__YOUR ASSIGNMENT__. Copy every line below where the string "computer" is found.

Pixel coordinate grounding data:
# # # #

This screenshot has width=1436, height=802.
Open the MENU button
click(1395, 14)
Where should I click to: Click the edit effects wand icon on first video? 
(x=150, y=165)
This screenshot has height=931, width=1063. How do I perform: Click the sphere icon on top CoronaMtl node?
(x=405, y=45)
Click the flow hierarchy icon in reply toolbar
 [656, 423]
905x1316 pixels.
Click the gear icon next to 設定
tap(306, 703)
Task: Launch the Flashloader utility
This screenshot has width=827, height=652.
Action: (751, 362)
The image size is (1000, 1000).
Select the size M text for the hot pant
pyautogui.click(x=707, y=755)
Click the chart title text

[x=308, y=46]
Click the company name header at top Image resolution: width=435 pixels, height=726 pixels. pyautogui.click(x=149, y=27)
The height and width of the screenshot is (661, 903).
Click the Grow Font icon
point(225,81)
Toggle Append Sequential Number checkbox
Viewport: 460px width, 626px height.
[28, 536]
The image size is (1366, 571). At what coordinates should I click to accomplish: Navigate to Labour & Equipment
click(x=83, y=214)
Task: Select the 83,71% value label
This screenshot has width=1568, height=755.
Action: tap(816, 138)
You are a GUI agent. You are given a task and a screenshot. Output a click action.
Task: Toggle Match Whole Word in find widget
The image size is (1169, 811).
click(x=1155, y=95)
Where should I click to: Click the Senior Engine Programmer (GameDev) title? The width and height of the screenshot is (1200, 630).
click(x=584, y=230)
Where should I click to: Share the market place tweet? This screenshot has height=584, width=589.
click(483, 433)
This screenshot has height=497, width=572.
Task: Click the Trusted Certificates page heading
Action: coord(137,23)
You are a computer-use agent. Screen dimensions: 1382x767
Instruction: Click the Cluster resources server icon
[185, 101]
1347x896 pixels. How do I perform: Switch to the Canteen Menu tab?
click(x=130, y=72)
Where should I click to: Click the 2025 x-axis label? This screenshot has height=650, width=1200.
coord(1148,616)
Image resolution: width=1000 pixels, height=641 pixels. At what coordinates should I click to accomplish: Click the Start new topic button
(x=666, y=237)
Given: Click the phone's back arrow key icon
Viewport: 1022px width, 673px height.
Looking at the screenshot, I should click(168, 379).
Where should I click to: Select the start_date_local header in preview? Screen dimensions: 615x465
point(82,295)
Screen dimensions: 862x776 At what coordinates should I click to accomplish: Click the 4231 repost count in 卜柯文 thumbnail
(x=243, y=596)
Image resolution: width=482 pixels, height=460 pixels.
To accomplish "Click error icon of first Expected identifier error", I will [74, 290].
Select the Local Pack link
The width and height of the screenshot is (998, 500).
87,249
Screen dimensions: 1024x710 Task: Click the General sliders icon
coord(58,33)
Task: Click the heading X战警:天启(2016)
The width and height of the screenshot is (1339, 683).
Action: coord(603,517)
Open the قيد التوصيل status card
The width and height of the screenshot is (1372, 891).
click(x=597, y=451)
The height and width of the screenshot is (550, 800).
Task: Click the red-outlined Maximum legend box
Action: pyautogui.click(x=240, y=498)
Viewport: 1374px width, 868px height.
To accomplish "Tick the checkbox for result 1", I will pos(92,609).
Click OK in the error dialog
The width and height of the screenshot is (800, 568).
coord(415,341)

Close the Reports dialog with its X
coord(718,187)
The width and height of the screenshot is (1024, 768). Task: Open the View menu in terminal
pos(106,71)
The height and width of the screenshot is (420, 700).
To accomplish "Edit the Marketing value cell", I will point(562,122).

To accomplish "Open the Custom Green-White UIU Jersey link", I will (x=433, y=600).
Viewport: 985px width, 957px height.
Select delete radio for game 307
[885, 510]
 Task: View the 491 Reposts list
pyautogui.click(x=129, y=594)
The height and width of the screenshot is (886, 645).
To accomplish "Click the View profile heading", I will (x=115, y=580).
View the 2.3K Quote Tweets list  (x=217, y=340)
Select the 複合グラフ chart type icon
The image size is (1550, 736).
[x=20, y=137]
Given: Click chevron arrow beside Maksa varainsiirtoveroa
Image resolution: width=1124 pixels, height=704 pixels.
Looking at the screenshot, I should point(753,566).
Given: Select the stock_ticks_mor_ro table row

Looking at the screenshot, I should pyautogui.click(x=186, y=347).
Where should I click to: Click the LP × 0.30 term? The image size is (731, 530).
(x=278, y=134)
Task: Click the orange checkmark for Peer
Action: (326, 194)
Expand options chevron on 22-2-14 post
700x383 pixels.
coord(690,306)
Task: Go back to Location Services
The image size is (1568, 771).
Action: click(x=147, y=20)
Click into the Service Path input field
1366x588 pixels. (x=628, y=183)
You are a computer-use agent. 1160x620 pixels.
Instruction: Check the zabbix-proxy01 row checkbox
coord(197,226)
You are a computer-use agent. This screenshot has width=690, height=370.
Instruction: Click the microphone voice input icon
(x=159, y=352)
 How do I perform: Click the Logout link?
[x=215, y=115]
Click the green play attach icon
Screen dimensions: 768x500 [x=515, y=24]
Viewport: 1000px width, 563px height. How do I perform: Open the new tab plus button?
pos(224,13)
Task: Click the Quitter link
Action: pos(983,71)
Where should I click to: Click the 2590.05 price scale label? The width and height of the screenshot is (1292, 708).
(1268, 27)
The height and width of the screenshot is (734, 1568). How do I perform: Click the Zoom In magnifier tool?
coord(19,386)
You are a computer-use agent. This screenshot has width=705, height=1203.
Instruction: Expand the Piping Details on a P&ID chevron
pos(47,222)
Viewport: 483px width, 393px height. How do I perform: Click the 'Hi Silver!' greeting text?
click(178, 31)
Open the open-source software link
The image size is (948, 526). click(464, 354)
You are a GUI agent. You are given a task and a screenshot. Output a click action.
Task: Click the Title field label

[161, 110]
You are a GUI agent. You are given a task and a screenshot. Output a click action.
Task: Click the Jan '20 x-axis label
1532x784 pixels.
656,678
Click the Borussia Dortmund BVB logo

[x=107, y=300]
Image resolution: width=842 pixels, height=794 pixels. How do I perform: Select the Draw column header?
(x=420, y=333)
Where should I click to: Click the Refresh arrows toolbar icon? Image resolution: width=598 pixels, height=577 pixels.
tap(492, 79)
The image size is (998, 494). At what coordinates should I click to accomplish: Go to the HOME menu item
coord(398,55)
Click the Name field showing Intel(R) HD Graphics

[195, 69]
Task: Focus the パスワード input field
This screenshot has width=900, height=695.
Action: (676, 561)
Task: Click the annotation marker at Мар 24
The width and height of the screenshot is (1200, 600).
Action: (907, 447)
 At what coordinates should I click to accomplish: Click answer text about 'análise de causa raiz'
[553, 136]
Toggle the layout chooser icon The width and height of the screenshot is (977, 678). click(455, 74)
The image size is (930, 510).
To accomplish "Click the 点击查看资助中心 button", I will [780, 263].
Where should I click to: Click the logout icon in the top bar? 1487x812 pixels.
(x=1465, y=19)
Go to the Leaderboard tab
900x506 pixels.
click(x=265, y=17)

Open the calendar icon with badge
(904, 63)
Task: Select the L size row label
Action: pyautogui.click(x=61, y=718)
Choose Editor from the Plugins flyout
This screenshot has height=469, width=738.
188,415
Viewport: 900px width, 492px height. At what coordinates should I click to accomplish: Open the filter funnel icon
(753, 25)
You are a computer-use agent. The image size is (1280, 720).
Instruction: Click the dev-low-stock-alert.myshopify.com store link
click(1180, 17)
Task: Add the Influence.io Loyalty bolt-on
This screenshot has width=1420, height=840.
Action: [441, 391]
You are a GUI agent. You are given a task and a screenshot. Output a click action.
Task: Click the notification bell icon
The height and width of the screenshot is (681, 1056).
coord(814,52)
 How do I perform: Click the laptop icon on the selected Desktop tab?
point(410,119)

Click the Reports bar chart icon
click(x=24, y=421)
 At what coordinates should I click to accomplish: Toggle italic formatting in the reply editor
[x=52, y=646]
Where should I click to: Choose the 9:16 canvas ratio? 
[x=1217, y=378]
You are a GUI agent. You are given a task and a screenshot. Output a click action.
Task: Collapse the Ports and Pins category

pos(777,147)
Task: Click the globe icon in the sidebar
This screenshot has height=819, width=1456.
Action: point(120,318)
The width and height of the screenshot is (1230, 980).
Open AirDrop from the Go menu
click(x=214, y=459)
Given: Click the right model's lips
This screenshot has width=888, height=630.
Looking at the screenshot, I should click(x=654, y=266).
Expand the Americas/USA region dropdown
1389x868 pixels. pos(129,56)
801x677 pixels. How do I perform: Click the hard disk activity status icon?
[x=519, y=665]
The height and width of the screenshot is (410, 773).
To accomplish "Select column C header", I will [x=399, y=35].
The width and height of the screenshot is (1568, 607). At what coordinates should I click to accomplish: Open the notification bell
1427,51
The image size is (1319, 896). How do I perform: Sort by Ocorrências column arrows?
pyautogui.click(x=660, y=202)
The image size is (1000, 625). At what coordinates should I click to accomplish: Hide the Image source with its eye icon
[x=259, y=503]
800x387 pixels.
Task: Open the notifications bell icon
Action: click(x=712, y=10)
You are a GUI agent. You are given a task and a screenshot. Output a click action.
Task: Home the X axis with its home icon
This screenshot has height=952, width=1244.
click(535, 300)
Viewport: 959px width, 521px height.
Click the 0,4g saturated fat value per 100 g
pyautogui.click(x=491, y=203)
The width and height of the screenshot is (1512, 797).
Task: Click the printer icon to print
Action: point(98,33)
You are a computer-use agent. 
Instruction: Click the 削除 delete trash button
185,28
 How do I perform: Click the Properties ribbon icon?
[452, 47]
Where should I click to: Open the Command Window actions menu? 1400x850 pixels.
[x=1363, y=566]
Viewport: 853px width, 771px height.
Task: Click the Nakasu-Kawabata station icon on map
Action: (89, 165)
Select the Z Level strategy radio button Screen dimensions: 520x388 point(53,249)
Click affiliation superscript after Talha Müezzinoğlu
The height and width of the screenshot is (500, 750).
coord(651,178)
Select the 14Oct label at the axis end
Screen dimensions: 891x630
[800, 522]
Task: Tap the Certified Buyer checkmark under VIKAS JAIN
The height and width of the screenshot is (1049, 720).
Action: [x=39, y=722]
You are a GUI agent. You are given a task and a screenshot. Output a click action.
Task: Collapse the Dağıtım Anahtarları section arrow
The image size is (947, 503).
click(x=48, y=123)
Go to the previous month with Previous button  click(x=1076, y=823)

# # # #

__RESPONSE BOX__.
You are a computer-use agent. Screen dimensions: 1382x767
You are a computer-use agent. 1160x620 pixels.
You are a computer-use agent. This screenshot has width=690, height=370.
You are a computer-use agent. This screenshot has width=705, height=1203.
You are a computer-use agent. The image size is (1280, 720).
You are a computer-use agent. 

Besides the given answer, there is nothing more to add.